> [Given passage]:
▶

The First Gospel

by Aaron

This blog post will actually go along with Didn’t See That Coming: Week 2, wherein we talked about how God made everything good and mankind ran in the opposite direction and fell. The message also centered on God’s promised rescue of humankind in the coming child, Jesus, who would restore us to what He made us to be—His image bearers. In that message I quoted Genesis 3:15, where God says, “I will put enmity between you and the woman, and between your offspring and her offspring; he shall bruise your head, and you shall bruise his heel.” I said that I believe the word referring to the woman’s offspring was singular, yet the word for the serpent’s offspring was plural. Before I get questions from budding theologians, I want to answer why I say that. 

Warning: I may lose some of you in the explanation of the words that I am about to write, and I am sorry. If you do get lost, I am simply saying that I believe when God makes this promise, which is about Jesus’ coming, that He is specifically referring to Jesus (in contrast to the serpent’s offspring, which would be all people who actively reject Jesus and seek to destroy who He is). I believe that Genesis 3:15 is the first time the Gospel was proclaimed (and it was proclaimed by Jesus Himself...hence, the preaching of the first Gospel).

◀

> [Instructions for the task]:
Does each statement below agree with the blog post? Answer yes or no for each, and quote the words from the post that decide it.
1. The post says the word for the woman's offspring in Genesis 3:15 is plural.
2. The post calls Genesis 3:15 the first time the Gospel was proclaimed.
3. The post goes along with Week 3 of Didn't See That Coming.

> [Saved data entries]:
▶

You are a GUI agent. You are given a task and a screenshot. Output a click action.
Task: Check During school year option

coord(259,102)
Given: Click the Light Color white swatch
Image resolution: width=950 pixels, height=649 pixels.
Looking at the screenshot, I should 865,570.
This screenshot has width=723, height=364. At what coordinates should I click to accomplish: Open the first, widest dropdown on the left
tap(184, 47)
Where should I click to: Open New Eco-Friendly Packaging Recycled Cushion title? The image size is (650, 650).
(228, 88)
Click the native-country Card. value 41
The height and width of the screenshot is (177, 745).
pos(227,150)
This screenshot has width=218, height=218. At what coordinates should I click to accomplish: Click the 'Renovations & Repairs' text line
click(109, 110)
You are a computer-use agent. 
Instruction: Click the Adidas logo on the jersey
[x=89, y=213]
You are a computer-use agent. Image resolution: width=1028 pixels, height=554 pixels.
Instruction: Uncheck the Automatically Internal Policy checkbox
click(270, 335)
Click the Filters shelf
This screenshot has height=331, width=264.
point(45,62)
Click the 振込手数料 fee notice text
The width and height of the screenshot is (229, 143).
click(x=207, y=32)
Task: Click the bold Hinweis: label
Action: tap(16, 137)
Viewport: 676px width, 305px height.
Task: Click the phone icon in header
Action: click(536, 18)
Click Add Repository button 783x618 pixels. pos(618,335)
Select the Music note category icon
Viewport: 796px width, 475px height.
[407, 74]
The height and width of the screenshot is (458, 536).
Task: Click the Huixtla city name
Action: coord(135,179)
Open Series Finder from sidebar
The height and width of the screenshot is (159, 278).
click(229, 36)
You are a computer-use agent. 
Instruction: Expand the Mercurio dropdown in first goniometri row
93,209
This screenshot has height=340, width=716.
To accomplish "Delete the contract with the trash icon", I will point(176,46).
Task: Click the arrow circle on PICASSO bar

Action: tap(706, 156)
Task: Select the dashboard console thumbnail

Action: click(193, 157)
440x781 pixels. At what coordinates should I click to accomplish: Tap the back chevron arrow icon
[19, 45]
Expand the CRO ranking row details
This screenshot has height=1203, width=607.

◀

> [Your solution]:
1. No: "I said that I believe the word referring to the woman’s offspring was singular, yet the word for the serpent’s offspring was plural."
2. Yes: "I believe that Genesis 3:15 is the first time the Gospel was proclaimed"
3. No: "This blog post will actually go along with Didn’t See That Coming: Week 2"